■ **What to do**:
Nothing in the records should be altered; retype them all exactly.

*** Data listing ***

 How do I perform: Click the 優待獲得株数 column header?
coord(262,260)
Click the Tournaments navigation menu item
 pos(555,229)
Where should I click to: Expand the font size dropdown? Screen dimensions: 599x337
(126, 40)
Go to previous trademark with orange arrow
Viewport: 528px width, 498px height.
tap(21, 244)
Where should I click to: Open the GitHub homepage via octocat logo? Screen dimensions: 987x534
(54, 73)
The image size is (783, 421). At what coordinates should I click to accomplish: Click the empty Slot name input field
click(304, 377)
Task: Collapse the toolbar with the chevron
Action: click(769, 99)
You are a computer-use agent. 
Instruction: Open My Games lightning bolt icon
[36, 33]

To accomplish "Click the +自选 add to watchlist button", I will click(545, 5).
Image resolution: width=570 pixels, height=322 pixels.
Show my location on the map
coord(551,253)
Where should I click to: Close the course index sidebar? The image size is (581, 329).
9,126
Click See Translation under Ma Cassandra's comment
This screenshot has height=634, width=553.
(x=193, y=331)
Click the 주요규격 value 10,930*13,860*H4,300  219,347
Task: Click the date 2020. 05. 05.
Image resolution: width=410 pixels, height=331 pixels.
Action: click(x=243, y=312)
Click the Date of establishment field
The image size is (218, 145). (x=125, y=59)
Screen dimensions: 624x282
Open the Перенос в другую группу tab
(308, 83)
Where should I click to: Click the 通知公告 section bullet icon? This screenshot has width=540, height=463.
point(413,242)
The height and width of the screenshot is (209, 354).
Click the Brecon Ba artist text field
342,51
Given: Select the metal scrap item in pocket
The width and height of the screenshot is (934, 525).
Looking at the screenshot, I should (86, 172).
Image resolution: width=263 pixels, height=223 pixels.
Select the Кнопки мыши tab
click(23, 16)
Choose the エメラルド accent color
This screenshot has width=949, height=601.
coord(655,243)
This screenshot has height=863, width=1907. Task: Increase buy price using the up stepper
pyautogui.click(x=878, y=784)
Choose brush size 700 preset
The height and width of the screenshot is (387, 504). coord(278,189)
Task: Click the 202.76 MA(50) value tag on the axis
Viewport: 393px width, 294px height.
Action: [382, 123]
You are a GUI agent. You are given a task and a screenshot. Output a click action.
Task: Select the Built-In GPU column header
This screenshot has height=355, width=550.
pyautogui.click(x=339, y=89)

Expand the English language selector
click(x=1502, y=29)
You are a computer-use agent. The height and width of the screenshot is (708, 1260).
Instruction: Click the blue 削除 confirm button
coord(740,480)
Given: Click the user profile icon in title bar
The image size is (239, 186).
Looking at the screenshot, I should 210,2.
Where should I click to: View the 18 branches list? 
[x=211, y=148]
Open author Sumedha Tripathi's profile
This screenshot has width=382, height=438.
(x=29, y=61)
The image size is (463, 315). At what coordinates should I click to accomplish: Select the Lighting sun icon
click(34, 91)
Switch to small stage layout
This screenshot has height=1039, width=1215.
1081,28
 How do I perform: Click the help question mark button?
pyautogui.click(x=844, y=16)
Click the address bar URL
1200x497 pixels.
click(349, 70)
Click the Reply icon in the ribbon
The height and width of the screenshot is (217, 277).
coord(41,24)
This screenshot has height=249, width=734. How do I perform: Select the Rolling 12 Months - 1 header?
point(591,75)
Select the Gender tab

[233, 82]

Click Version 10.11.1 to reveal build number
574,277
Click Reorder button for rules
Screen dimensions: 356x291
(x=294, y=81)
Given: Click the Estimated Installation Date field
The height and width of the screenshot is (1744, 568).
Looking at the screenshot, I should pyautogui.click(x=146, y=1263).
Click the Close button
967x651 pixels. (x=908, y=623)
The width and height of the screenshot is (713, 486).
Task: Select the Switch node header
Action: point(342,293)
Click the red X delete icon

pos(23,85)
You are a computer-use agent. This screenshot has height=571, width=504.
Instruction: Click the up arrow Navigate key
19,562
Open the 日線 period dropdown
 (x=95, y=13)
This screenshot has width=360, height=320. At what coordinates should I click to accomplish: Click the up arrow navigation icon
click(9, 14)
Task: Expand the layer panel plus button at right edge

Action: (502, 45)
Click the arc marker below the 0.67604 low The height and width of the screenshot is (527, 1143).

*** End of Data listing ***

■ **The answer**:
 How do I perform: Click the 優待獲得株数 column header?
coord(262,260)
Click the Tournaments navigation menu item
 pos(555,229)
Where should I click to: Expand the font size dropdown? Screen dimensions: 599x337
(126, 40)
Go to previous trademark with orange arrow
Viewport: 528px width, 498px height.
tap(21, 244)
Where should I click to: Open the GitHub homepage via octocat logo? Screen dimensions: 987x534
(54, 73)
The image size is (783, 421). At what coordinates should I click to accomplish: Click the empty Slot name input field
click(304, 377)
Task: Collapse the toolbar with the chevron
Action: click(769, 99)
You are a computer-use agent. 
Instruction: Open My Games lightning bolt icon
[36, 33]

To accomplish "Click the +自选 add to watchlist button", I will click(545, 5).
Image resolution: width=570 pixels, height=322 pixels.
Show my location on the map
coord(551,253)
Where should I click to: Close the course index sidebar? The image size is (581, 329).
9,126
Click See Translation under Ma Cassandra's comment
This screenshot has height=634, width=553.
(x=193, y=331)
Click the 주요규격 value 10,930*13,860*H4,300  219,347
Task: Click the date 2020. 05. 05.
Image resolution: width=410 pixels, height=331 pixels.
Action: click(x=243, y=312)
Click the Date of establishment field
The image size is (218, 145). (x=125, y=59)
Screen dimensions: 624x282
Open the Перенос в другую группу tab
(308, 83)
Where should I click to: Click the 通知公告 section bullet icon? This screenshot has width=540, height=463.
point(413,242)
The height and width of the screenshot is (209, 354).
Click the Brecon Ba artist text field
342,51
Given: Select the metal scrap item in pocket
The width and height of the screenshot is (934, 525).
Looking at the screenshot, I should (86, 172).
Image resolution: width=263 pixels, height=223 pixels.
Select the Кнопки мыши tab
click(23, 16)
Choose the エメラルド accent color
This screenshot has width=949, height=601.
coord(655,243)
This screenshot has height=863, width=1907. Task: Increase buy price using the up stepper
pyautogui.click(x=878, y=784)
Choose brush size 700 preset
The height and width of the screenshot is (387, 504). coord(278,189)
Task: Click the 202.76 MA(50) value tag on the axis
Viewport: 393px width, 294px height.
Action: [382, 123]
You are a GUI agent. You are given a task and a screenshot. Output a click action.
Task: Select the Built-In GPU column header
This screenshot has height=355, width=550.
pyautogui.click(x=339, y=89)

Expand the English language selector
click(x=1502, y=29)
You are a computer-use agent. The height and width of the screenshot is (708, 1260).
Instruction: Click the blue 削除 confirm button
coord(740,480)
Given: Click the user profile icon in title bar
The image size is (239, 186).
Looking at the screenshot, I should 210,2.
Where should I click to: View the 18 branches list? 
[x=211, y=148]
Open author Sumedha Tripathi's profile
This screenshot has width=382, height=438.
(x=29, y=61)
The image size is (463, 315). At what coordinates should I click to accomplish: Select the Lighting sun icon
click(34, 91)
Switch to small stage layout
This screenshot has height=1039, width=1215.
1081,28
 How do I perform: Click the help question mark button?
pyautogui.click(x=844, y=16)
Click the address bar URL
1200x497 pixels.
click(349, 70)
Click the Reply icon in the ribbon
The height and width of the screenshot is (217, 277).
coord(41,24)
This screenshot has height=249, width=734. How do I perform: Select the Rolling 12 Months - 1 header?
point(591,75)
Select the Gender tab

[233, 82]

Click Version 10.11.1 to reveal build number
574,277
Click Reorder button for rules
Screen dimensions: 356x291
(x=294, y=81)
Given: Click the Estimated Installation Date field
The height and width of the screenshot is (1744, 568).
Looking at the screenshot, I should pyautogui.click(x=146, y=1263).
Click the Close button
967x651 pixels. (x=908, y=623)
The width and height of the screenshot is (713, 486).
Task: Select the Switch node header
Action: point(342,293)
Click the red X delete icon

pos(23,85)
You are a computer-use agent. This screenshot has height=571, width=504.
Instruction: Click the up arrow Navigate key
19,562
Open the 日線 period dropdown
 (x=95, y=13)
This screenshot has width=360, height=320. At what coordinates should I click to accomplish: Click the up arrow navigation icon
click(9, 14)
Task: Expand the layer panel plus button at right edge

Action: (502, 45)
Click the arc marker below the 0.67604 low The height and width of the screenshot is (527, 1143).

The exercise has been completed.